Bachofen ne lira Lafitau qu’après avoir publié le Mutterrecht. On ne peut pas pour autant en déduire qu’il en ignore le dossier et la thèse concernant la gynécocratie. Ce dossier, et l’essentiel de la théorie, ont dû parvenir jusqu’à lui, d’une manière indirecte, à travers la lecture de Welcker dont il cite le travail sur les Lemniennes dans le Mutterrecht, mais aussi, dès 1855, à travers un ouvrage de son vénéré maître bâlois Johannes Müller, la Geschichte der Amerikanischen Urreligionen6, qui utilise de manière laudative Lafitau comme une de ses sources. Le livre de Johannes Müller, lui aussi, deviendra un des ouvrages dont Bachofen s’inspire dans le Mutterrecht.

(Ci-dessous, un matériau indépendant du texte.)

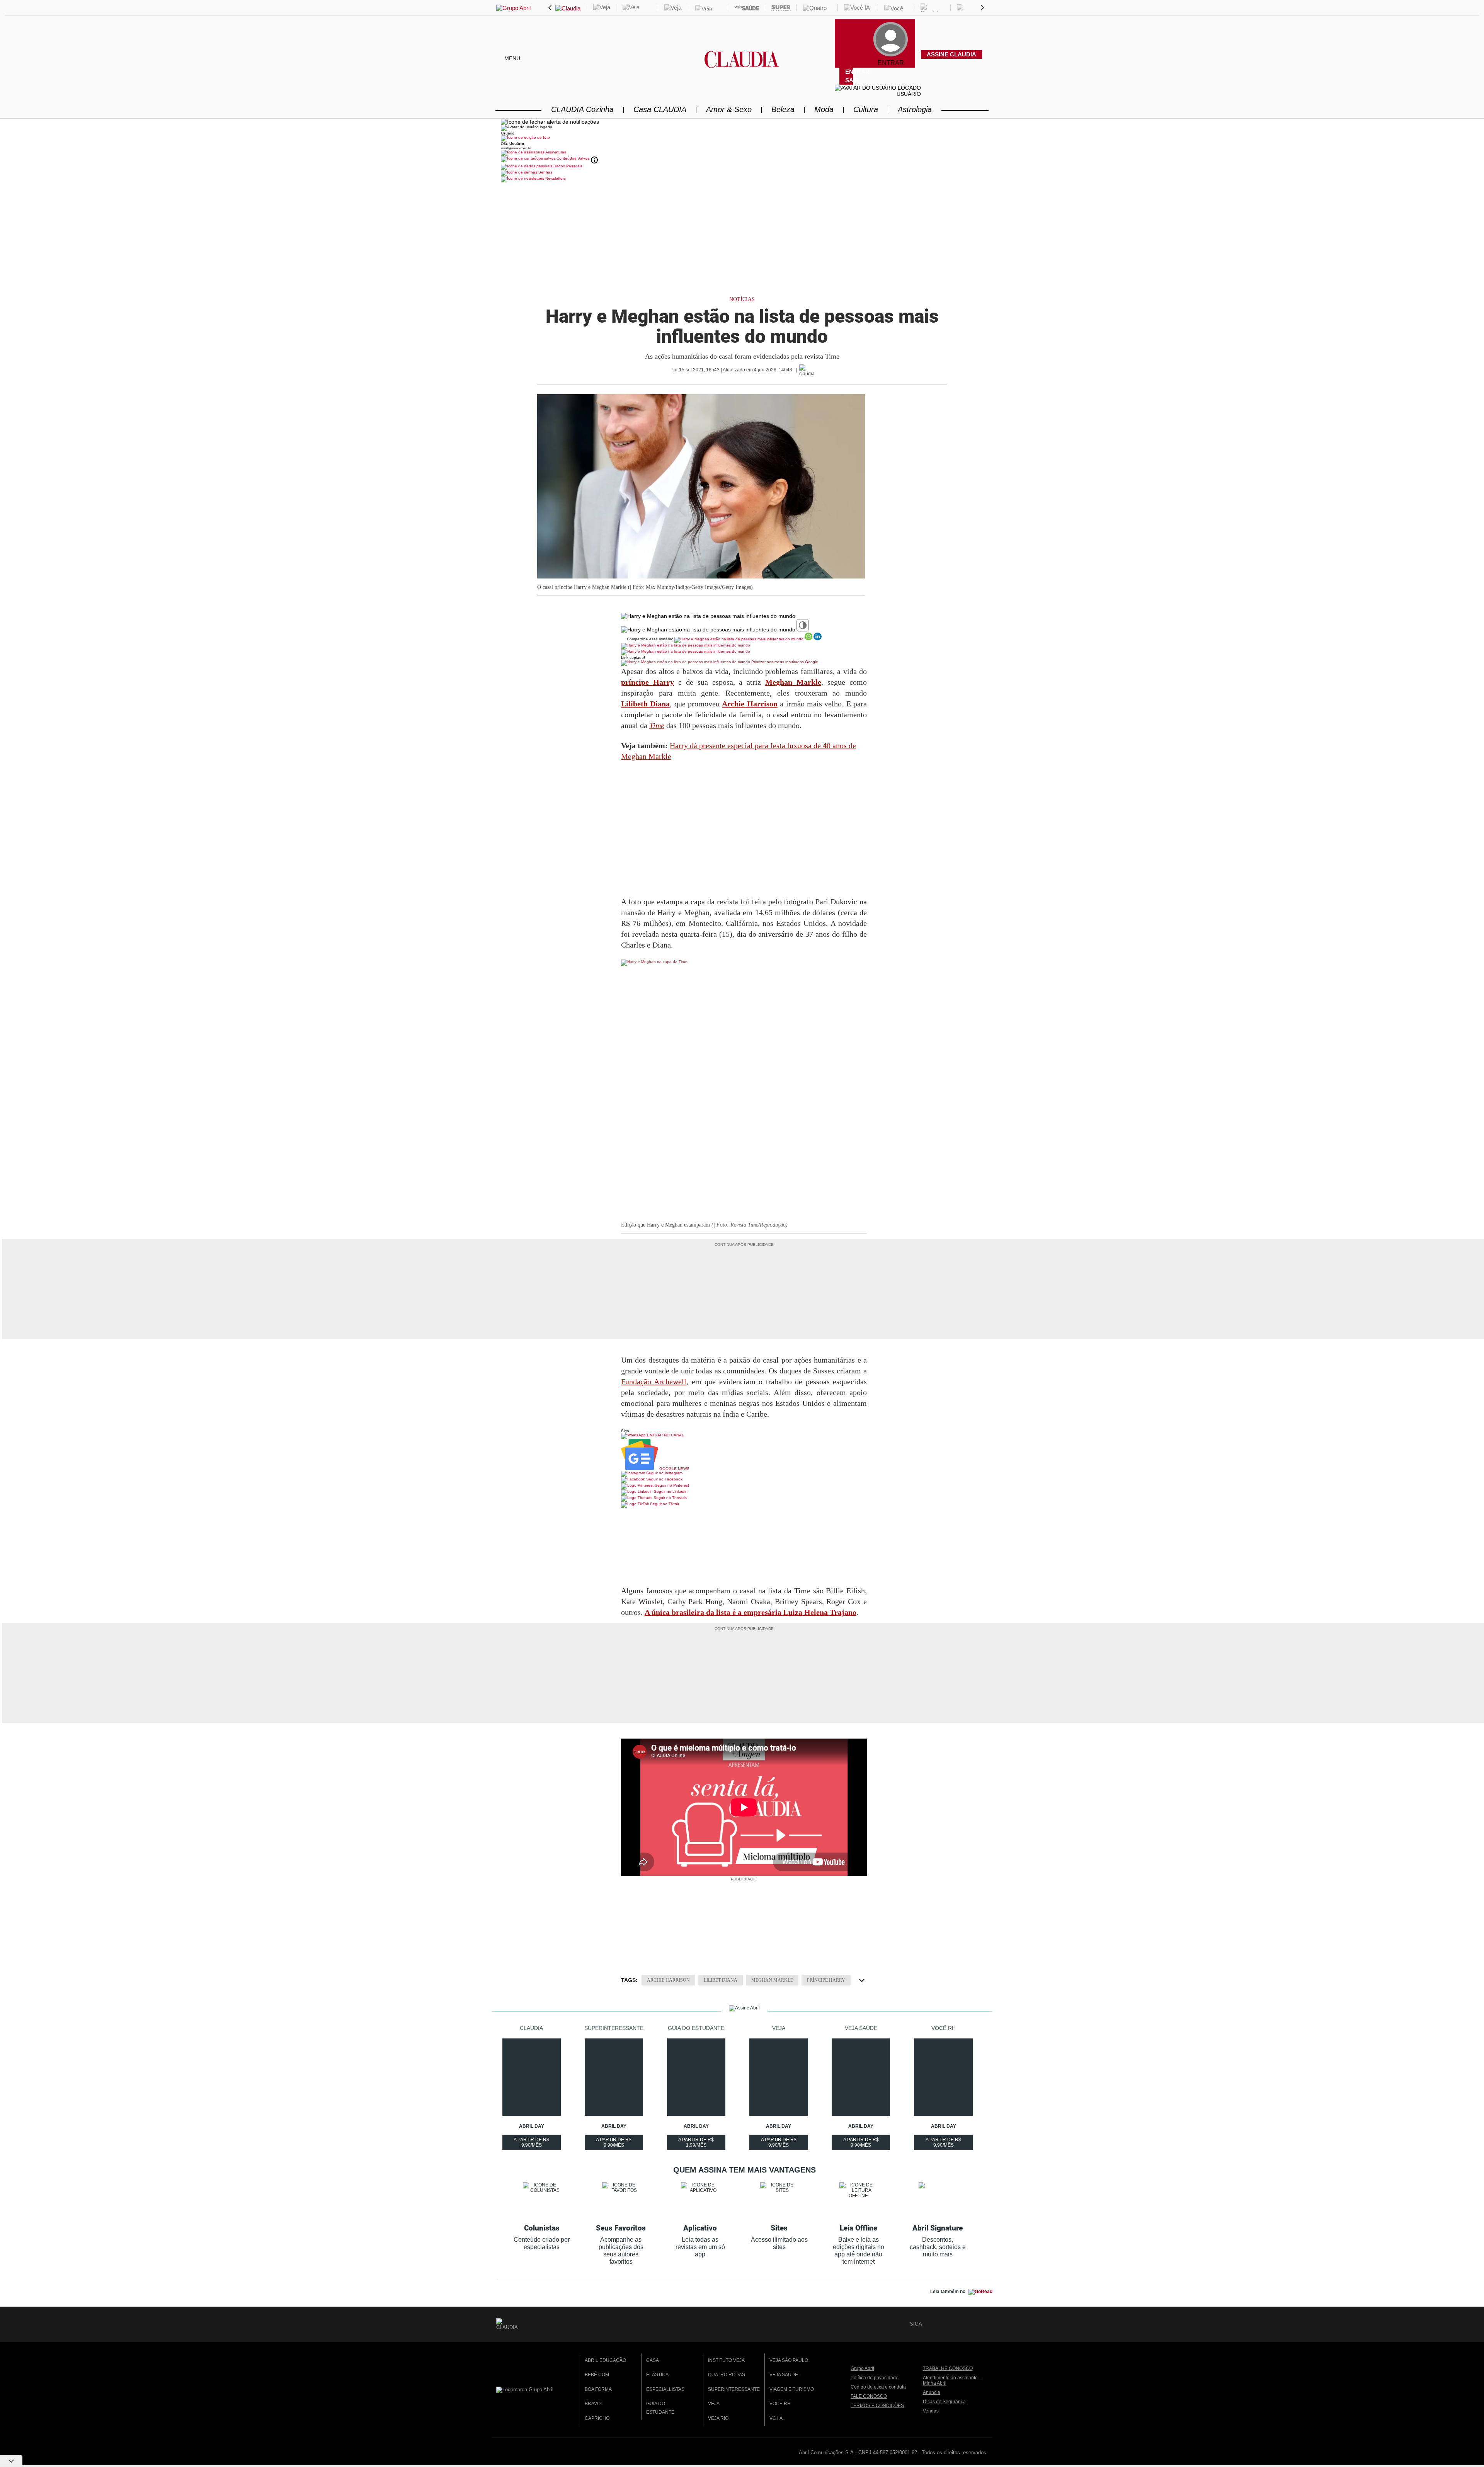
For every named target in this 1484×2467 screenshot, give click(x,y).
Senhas (544, 172)
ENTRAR (849, 71)
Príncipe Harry (826, 1980)
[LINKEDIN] (969, 2324)
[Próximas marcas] (982, 7)
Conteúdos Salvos (573, 158)
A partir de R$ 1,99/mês (696, 2143)
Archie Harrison (668, 1980)
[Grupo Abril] (513, 8)
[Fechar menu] (550, 122)
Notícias (742, 299)
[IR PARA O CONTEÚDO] (929, 2324)
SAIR (849, 80)
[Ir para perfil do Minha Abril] (742, 138)
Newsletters (555, 178)
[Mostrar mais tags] (862, 1980)
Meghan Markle (772, 1980)
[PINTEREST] (982, 2324)
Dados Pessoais (567, 166)
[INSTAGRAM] (956, 2324)
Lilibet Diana (720, 1980)
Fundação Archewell (653, 1381)
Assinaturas (555, 152)
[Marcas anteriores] (550, 7)
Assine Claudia (951, 54)
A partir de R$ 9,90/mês (532, 2143)
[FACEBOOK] (942, 2324)
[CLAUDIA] (742, 66)
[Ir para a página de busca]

Depuis l’important travail de Karl Meuli, sa biographie de Bachofen en tête du Nachwort accompagnant l’édition du Mutterrecht dans les Gesammelte Werke, on sait que la théorie du « Mutterrecht », du droit de la mère conçu comme relevant d’un stade antérieur de l’évolution des civilisations, et comme une étape nécessaire de l’histoire de l’humanité, commence à prendre forme dès (au moins) la fin de l’année 1855. Présentée à Stuttgart en 1856 (soit cinq ans avant la publication du Mutterrecht), une conférence sur « le droit de la femme » (« Vortrag über das Weiberrecht »)7offre la première exposition du système de Bachofen concernant l’importance, en Grèce, d’un vieux fond gynécocratique. L’essentiel de cette conférence ayant été repris, littéralement, dans les premiers chapitres du Mutterrecht8, Karl Meuli avait décidé de ne pas la republier dans l’édition dont il était responsable9. Son importance, comme témoin de la cristallisation du système, a été récemment mise en lumière par Andreas Cesana, qui en a publié une traduction italienne. Cette conférence réunit très précisément les dossiers de base, ceux à partir desquels va s’élever la compliquée architecture du Mutterrecht. Il s’agit d’abord du dossier lycien sur lequel Lafitau déjà appuyait l’hypothèse d’une antériorité de la gynécocratie par rapport aux systèmes patriarcaux ; du dossier crétois ensuite, mythologiquement lié au précédent ; on y trouve aussi, dans une note (au bas de la p. 51), la première allusion au dossier de Lemnos ; Bachofen y expose enfin, pour la première fois, sa lecture de l'Orestie. Le Mutterrecht, dont le travail d’édition commence dès 1858, et qui sort de presse en 1861, peut être considéré comme une amplification géante de cette conférence.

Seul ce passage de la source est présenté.